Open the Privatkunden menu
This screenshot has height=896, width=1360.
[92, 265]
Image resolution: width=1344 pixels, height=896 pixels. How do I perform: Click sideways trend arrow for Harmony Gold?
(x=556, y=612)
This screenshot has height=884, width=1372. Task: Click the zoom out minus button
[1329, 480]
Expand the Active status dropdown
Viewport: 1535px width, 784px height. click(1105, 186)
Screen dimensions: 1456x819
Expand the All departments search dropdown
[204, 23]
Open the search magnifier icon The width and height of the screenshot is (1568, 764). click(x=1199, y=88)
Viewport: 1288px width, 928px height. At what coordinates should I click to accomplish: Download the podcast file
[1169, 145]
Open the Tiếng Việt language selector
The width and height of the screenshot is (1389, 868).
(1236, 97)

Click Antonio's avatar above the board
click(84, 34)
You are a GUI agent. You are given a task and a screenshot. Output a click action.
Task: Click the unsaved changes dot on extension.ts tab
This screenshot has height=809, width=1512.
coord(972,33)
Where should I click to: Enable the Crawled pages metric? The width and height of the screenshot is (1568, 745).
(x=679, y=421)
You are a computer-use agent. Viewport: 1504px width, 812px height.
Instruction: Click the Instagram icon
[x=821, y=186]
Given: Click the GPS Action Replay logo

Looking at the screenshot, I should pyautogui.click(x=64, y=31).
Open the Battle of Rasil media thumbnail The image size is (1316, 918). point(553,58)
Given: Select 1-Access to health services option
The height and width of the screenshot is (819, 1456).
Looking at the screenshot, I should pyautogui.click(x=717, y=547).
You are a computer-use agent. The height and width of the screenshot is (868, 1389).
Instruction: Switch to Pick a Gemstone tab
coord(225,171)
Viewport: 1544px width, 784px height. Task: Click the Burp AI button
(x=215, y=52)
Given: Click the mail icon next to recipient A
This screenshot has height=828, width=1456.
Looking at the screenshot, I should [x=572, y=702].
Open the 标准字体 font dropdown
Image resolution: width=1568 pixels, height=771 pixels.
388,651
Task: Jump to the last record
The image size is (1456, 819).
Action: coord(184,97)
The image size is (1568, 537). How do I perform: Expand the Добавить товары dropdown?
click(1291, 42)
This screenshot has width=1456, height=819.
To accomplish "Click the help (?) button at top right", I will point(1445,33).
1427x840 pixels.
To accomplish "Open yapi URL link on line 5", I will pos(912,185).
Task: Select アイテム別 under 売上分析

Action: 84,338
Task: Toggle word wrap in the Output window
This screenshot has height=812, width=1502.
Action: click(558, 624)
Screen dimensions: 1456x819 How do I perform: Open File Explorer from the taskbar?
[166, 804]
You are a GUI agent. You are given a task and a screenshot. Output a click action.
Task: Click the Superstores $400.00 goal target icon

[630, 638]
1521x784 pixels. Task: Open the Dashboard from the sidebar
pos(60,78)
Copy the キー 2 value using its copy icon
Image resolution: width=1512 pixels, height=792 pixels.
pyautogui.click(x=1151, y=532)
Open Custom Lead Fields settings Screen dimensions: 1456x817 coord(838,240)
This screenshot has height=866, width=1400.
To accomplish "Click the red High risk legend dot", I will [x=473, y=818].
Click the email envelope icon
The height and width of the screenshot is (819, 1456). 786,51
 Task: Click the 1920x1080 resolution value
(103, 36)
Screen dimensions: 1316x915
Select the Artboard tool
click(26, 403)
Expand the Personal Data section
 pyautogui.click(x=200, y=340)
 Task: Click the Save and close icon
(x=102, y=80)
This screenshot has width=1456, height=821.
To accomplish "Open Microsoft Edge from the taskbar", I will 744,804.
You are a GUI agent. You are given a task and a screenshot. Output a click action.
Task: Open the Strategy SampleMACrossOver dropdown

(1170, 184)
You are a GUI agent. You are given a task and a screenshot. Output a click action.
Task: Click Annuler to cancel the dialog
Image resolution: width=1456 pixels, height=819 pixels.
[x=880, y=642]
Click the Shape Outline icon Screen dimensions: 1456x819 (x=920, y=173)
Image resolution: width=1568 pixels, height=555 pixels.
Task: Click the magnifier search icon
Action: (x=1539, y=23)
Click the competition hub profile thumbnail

++++++++++

◆ **Problem details**:
Restate each of the records exactly, leaving nothing out.

◆ **Result**:
Open the Privatkunden menu
This screenshot has height=896, width=1360.
[92, 265]
Image resolution: width=1344 pixels, height=896 pixels. How do I perform: Click sideways trend arrow for Harmony Gold?
(x=556, y=612)
This screenshot has height=884, width=1372. Task: Click the zoom out minus button
[1329, 480]
Expand the Active status dropdown
Viewport: 1535px width, 784px height. click(1105, 186)
Screen dimensions: 1456x819
Expand the All departments search dropdown
[204, 23]
Open the search magnifier icon The width and height of the screenshot is (1568, 764). click(x=1199, y=88)
Viewport: 1288px width, 928px height. At what coordinates should I click to accomplish: Download the podcast file
[1169, 145]
Open the Tiếng Việt language selector
The width and height of the screenshot is (1389, 868).
(1236, 97)

Click Antonio's avatar above the board
click(84, 34)
You are a GUI agent. You are given a task and a screenshot. Output a click action.
Task: Click the unsaved changes dot on extension.ts tab
This screenshot has height=809, width=1512.
coord(972,33)
Where should I click to: Enable the Crawled pages metric? The width and height of the screenshot is (1568, 745).
(x=679, y=421)
You are a computer-use agent. Viewport: 1504px width, 812px height.
Instruction: Click the Instagram icon
[x=821, y=186]
Given: Click the GPS Action Replay logo

Looking at the screenshot, I should pyautogui.click(x=64, y=31).
Open the Battle of Rasil media thumbnail The image size is (1316, 918). point(553,58)
Given: Select 1-Access to health services option
The height and width of the screenshot is (819, 1456).
Looking at the screenshot, I should pyautogui.click(x=717, y=547).
You are a computer-use agent. The height and width of the screenshot is (868, 1389).
Instruction: Switch to Pick a Gemstone tab
coord(225,171)
Viewport: 1544px width, 784px height. Task: Click the Burp AI button
(x=215, y=52)
Given: Click the mail icon next to recipient A
This screenshot has height=828, width=1456.
Looking at the screenshot, I should [x=572, y=702].
Open the 标准字体 font dropdown
Image resolution: width=1568 pixels, height=771 pixels.
388,651
Task: Jump to the last record
The image size is (1456, 819).
Action: coord(184,97)
The image size is (1568, 537). How do I perform: Expand the Добавить товары dropdown?
click(1291, 42)
This screenshot has width=1456, height=819.
To accomplish "Click the help (?) button at top right", I will point(1445,33).
1427x840 pixels.
To accomplish "Open yapi URL link on line 5", I will pos(912,185).
Task: Select アイテム別 under 売上分析

Action: 84,338
Task: Toggle word wrap in the Output window
This screenshot has height=812, width=1502.
Action: click(558, 624)
Screen dimensions: 1456x819 How do I perform: Open File Explorer from the taskbar?
[166, 804]
You are a GUI agent. You are given a task and a screenshot. Output a click action.
Task: Click the Superstores $400.00 goal target icon

[630, 638]
1521x784 pixels. Task: Open the Dashboard from the sidebar
pos(60,78)
Copy the キー 2 value using its copy icon
Image resolution: width=1512 pixels, height=792 pixels.
pyautogui.click(x=1151, y=532)
Open Custom Lead Fields settings Screen dimensions: 1456x817 coord(838,240)
This screenshot has height=866, width=1400.
To accomplish "Click the red High risk legend dot", I will [x=473, y=818].
Click the email envelope icon
The height and width of the screenshot is (819, 1456). 786,51
 Task: Click the 1920x1080 resolution value
(103, 36)
Screen dimensions: 1316x915
Select the Artboard tool
click(26, 403)
Expand the Personal Data section
 pyautogui.click(x=200, y=340)
 Task: Click the Save and close icon
(x=102, y=80)
This screenshot has width=1456, height=821.
To accomplish "Open Microsoft Edge from the taskbar", I will 744,804.
You are a GUI agent. You are given a task and a screenshot. Output a click action.
Task: Open the Strategy SampleMACrossOver dropdown

(1170, 184)
You are a GUI agent. You are given a task and a screenshot. Output a click action.
Task: Click Annuler to cancel the dialog
Image resolution: width=1456 pixels, height=819 pixels.
[x=880, y=642]
Click the Shape Outline icon Screen dimensions: 1456x819 (x=920, y=173)
Image resolution: width=1568 pixels, height=555 pixels.
Task: Click the magnifier search icon
Action: (x=1539, y=23)
Click the competition hub profile thumbnail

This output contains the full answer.